Collected data:
......

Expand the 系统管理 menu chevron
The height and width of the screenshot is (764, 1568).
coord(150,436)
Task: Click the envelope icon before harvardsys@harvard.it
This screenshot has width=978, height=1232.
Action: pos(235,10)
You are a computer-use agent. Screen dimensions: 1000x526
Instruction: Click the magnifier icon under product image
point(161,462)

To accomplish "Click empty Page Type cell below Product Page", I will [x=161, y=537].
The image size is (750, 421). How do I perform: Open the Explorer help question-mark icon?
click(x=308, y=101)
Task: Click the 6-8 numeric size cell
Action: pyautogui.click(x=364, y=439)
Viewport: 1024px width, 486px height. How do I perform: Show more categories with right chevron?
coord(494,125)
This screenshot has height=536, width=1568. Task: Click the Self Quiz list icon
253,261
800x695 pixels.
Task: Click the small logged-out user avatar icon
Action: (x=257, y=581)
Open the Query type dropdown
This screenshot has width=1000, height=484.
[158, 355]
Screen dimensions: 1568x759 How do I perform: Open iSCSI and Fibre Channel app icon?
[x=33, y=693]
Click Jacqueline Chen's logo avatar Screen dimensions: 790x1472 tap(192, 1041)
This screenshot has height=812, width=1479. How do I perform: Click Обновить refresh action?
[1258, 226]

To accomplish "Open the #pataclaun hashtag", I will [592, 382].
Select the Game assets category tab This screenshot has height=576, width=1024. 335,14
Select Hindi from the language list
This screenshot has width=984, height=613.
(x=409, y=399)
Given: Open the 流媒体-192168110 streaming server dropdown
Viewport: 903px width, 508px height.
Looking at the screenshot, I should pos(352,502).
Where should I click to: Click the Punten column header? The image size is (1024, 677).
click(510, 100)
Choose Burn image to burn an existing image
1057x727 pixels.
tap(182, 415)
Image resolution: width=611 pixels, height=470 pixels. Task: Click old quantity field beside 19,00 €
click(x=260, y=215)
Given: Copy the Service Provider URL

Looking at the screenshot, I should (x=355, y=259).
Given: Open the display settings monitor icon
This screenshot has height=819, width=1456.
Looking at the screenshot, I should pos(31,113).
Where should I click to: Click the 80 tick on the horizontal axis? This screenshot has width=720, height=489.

......

**Exercise prompt:** Starting with the line that contains "Select the Game", copy each line through the end of the data exactly, and leave out all earlier lines.

**Expected answer:**
Select the Game assets category tab This screenshot has height=576, width=1024. 335,14
Select Hindi from the language list
This screenshot has width=984, height=613.
(x=409, y=399)
Given: Open the 流媒体-192168110 streaming server dropdown
Viewport: 903px width, 508px height.
Looking at the screenshot, I should pos(352,502).
Where should I click to: Click the Punten column header? The image size is (1024, 677).
click(510, 100)
Choose Burn image to burn an existing image
1057x727 pixels.
tap(182, 415)
Image resolution: width=611 pixels, height=470 pixels. Task: Click old quantity field beside 19,00 €
click(x=260, y=215)
Given: Copy the Service Provider URL

Looking at the screenshot, I should (x=355, y=259).
Given: Open the display settings monitor icon
This screenshot has height=819, width=1456.
Looking at the screenshot, I should pos(31,113).
Where should I click to: Click the 80 tick on the horizontal axis? This screenshot has width=720, height=489.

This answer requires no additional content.